Set the pictures aside and write down, exactly as they appear, the lines from the one containing "The width and" through the end of the material.

-- PROVIDED DATA follows --

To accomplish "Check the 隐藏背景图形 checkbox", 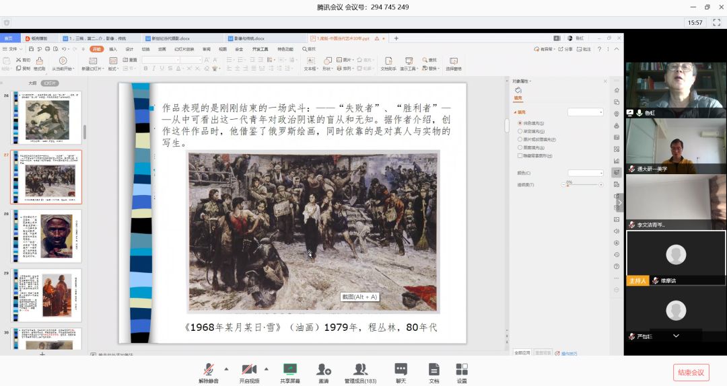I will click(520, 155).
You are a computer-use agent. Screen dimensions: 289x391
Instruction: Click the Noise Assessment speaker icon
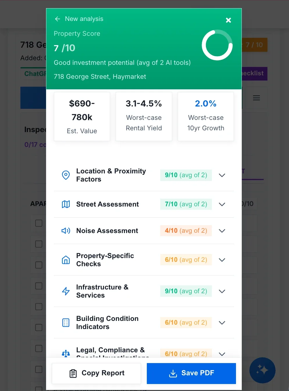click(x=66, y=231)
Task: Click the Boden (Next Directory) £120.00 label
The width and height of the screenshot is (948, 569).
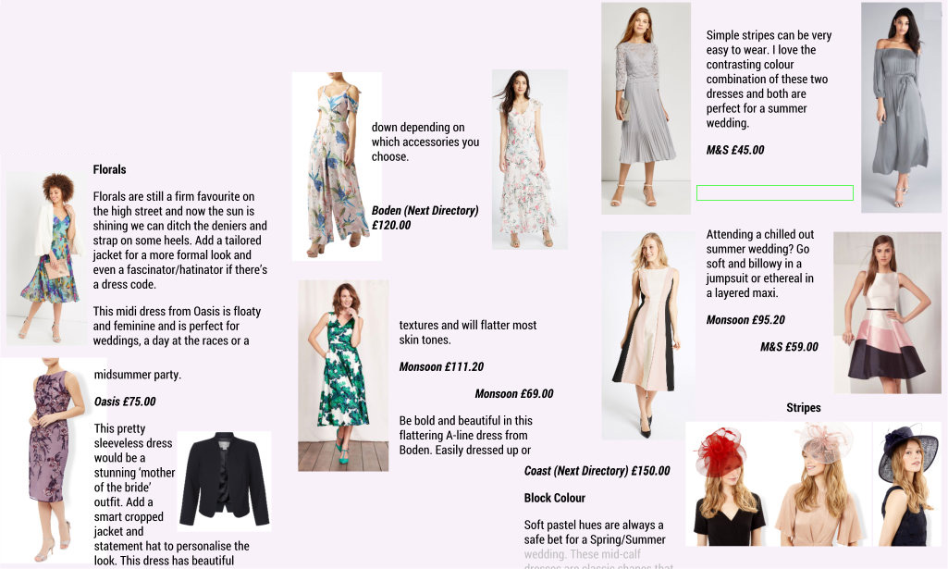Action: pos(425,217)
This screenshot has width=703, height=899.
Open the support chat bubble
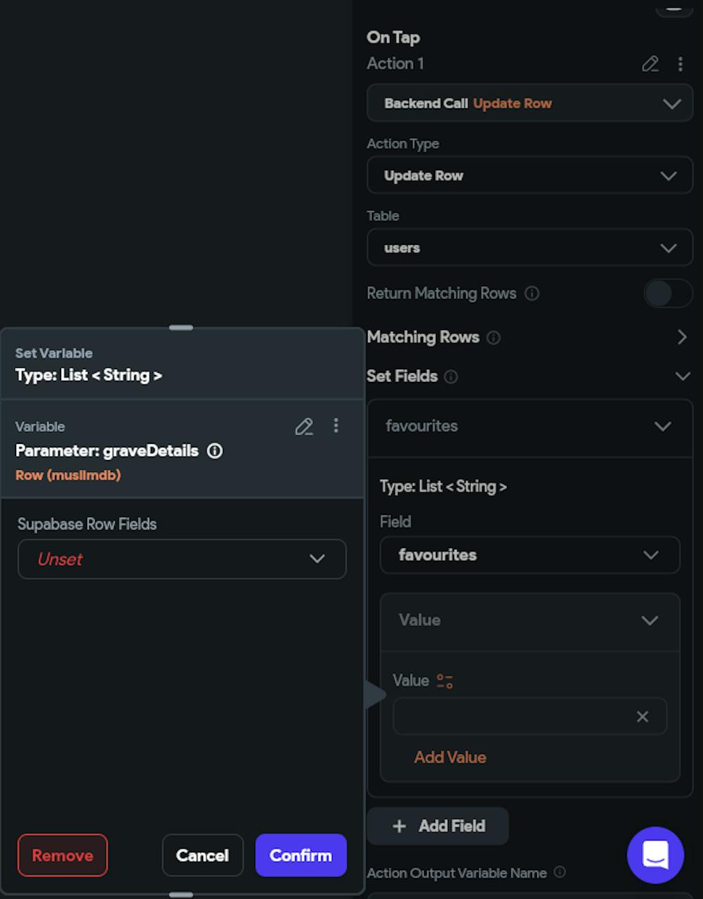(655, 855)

-- PROVIDED DATA concluded --

*ANSWER FOR THIS EXERCISE:*
The width and height of the screenshot is (948, 569).
Action: pos(425,217)
This screenshot has width=703, height=899.
Open the support chat bubble
(655, 855)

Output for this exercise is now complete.